Groot Gat is an eye-opening exhibition of work by the winner of the 2022 Standard Bank Young Artist for Visual Art. View it in Cape Town until 15 September 2024

By Debbie Hathway
BAIT MIRROR

The Groot Gat exhibition, curated by Tayla Hollamby and Standard Bank Gallery, features Lady Skollie’s exploration of the intricate histories of the San, Khoi, and Griqua peoples. It focuses on themes of identity and the struggles of reclaiming the Cape Coloured community’s lost heritage. Through her artistic persona, Lady Skollie boldly addresses issues of identity, sexuality, and social dynamics within the South African context. The exhibition showcases 23 pieces, including four new works.

Lady Skollie, originally known as Laura Windvogel, was born in Cape Town, South Africa, in 1987. Growing up in the post-apartheid era, she experienced firsthand the gaps in her heritage as a Coloured woman in Cape Town.
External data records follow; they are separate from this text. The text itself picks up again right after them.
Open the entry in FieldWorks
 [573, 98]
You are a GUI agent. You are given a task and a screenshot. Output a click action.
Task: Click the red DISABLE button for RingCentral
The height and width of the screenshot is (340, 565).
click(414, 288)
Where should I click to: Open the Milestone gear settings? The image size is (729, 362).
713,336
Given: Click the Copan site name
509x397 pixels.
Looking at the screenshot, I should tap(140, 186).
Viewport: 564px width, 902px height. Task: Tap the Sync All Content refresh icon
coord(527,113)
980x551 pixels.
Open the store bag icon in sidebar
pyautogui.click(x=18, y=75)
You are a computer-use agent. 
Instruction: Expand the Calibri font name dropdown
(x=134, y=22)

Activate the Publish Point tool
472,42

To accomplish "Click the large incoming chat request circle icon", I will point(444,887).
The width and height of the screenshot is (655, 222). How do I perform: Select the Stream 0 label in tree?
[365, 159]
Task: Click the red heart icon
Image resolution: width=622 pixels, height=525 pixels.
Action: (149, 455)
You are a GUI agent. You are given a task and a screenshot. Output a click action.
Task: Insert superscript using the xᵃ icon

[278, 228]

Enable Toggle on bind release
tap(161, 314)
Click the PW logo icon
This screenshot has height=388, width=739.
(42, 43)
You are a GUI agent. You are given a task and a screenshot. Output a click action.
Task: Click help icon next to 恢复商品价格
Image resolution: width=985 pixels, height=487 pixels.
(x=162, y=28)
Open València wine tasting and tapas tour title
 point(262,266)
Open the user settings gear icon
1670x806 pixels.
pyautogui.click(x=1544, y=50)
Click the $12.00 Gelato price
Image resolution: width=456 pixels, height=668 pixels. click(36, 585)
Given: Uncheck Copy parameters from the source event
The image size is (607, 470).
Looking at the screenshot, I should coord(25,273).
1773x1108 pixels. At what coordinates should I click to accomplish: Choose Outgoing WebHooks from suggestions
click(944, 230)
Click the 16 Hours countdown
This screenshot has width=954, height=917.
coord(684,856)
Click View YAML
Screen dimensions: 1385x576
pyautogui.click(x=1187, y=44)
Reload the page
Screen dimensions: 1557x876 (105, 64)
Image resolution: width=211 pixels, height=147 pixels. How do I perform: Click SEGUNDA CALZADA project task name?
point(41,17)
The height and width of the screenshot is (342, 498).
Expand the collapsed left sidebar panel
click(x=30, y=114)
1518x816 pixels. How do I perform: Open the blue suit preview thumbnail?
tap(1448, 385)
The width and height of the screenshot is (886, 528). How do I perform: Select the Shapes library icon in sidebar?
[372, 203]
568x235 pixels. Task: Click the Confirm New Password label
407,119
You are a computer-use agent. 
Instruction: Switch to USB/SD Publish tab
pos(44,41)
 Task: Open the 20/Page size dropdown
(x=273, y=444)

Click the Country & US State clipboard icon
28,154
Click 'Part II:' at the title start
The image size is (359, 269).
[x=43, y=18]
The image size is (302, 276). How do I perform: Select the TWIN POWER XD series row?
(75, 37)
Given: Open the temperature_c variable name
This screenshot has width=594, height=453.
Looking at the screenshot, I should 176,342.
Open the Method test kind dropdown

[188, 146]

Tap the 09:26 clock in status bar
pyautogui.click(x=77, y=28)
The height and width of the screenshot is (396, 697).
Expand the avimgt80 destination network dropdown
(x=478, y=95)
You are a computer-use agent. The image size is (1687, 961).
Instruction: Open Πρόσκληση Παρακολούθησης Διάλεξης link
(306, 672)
In her homecoming exhibition, Groot Gat, she embarks on a personal journey, paying tribute to her San, Khoi, and Griqua ancestry. She creates a fantastical world free from colonial influence, a world filled with vibrant cave drawings untouched by time and vandalism, a world that resonates with her personal struggle and triumph.

Something Sweet

Lady Skollie explains her pseudonym: “I want to be a mouthpiece. I’m that dirty auntie SKOLLIE who says what you’ve been thinking but never admitted to… coaxing things out of you with a bright and sunny disposition. Humour is a vehicle for social change.”

This exhibition is the third in a series commemorating Lady Skollie’s 2022 win of the prestigious Standard Bank Young Artist Award for Visual Art. Established in 1981, this annual award honours exceptional and emerging artists across various disciplines, including visual art, dance, jazz, music, theatre, and poetry. Lady Skollie joins the esteemed list of past recipients of the Visual Art Prize, including William Kentridge, Berni Searle, Jane Alexander, and Blessing Ngobeni.

The exhibition’s title, Groot Gat, refers to Boesman’s Gat, a freshwater cave in Kimberley, and highlights the significant historical gaps within the Cape Coloured communities. Lady Skollie’s works challenge viewers with profound questions about identity, belonging, and overlooked historical narratives. Her art invites deep reflection on personal roots, aspirations, and self-definition within the broader societal context. Engaging with Lady Skollie’s work encourages viewers to explore these complex issues and consider their place in the wider narrative of society.